Tesla Opens World’s Largest Battery Storage Facility With Utility Company

Tesla and Southern California Edison opened up the world’s largest battery storage facility on Monday.

The facility at the SCE utility’s Ontario, Calif., station hosts about 400 Tesla PowerPack units on a 1.5-acre site. It can store enough energy to power 2,500 homes for a day or 15,000 homes for four hours, the companies said.

SCE’s move with Tesla was spurred by a disaster the utility faced starting in 2015. A natural gas leak at Aliso Canyon, owned and operated by Sempra Energy and located near Los Angeles’ Porter Ranch neighborhood, released thousands of tons of methane before it was sealed by Sempra in February 2016.

Since then, SCE and other utilities have been pursuing energy storage deals to secure energy supply to avoid blackouts and price spikes. Tesla Energy won the very large contract with SCE in September and set out for the fast-paced setup and launch this week.
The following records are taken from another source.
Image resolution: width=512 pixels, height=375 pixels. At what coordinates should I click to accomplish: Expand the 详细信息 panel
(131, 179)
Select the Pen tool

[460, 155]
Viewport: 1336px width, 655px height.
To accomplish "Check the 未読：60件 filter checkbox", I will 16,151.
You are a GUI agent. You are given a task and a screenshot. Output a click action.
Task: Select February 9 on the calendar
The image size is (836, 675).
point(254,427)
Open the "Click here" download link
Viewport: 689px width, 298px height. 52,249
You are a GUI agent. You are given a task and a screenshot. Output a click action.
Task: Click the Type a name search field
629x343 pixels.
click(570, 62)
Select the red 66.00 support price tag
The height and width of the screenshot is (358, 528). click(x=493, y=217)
Bloomberg reported that the Tesla facility is coinciding with the launch of two other huge facilities in southern California, built by AES and Altagas. Combined, these three storage facilities will make up 15 percent of the battery storage installed globally last year.

The large energy storage plant is also part of California’s campaign to keep electricity flowing during disasters and to reduce reliance on fossil fuels.

It’s coming together much faster than the state expected.

“It’s sort of hard to comprehend sometimes the speed all this is going at,” Tesla Chief Technology Officer J.B. Straubel told Bloomberg. “Our storage is growing as fast as we can humanly scale it.”

Finding this viable, cost-effective energy storage system also ties together with an initiative the state has been pushing and one that Tesla CEO Elon Musk backs: making renewable energy like solar and wind power practical. Battery storage is critical for these energy sources to grow, especially during variable weather patterns that impact solar and wind.

Musk wants Tesla to play its part in fighting climate change with electric vehicles, solar energy through its SolarCity company, and energy storage products and grid-storage plants like the one opened this week.

The declining cost of lithium-ion batteries is making energy storage as appealing as the cost-competitive electric cars coming to market. Lithium-ion batteries reportedly cost about half as much today as they did in 2014.

SEE ALSO:  Tesla Wins Large Contract with Utility for Energy Storage

“I had relatively limited expectations for the battery industry in advance of 2020,” said Michael J. Picker, president of the California Public Utilities Commission to the New York Times. “I thought that it would not really accelerate and begin to penetrate the electric grid or the transportation world for a while to come. Once again, technology is clearly moving faster than we can regulate.”

That Tesla Energy news followed another Tesla event last month on the battery side of the business. Tesla and Panasonic announced that mass production of lithium-ion cells had started at the Gigafactory in Nevada. That plant will make batteries for the Tesla Model S, Model X, and upcoming Model 3. It’s also producing battery cells for the company’s Powerwall 2 and Powerpack 2 energy products, Tesla said.

Production of cells for the Model 3 is expected to begin in the second quarter. Tesla is preparing to manufacture 500,000 or more electric vehicles per year starting in 2018, with the Gigafactory producing the needed battery packs.

Tesla expects to set another record that follows the world’s largest battery story facility that opened this week. The company plans on becoming the world’s biggest producer of lithium ion batteries in the world once the Gigafactory reaches full capacity.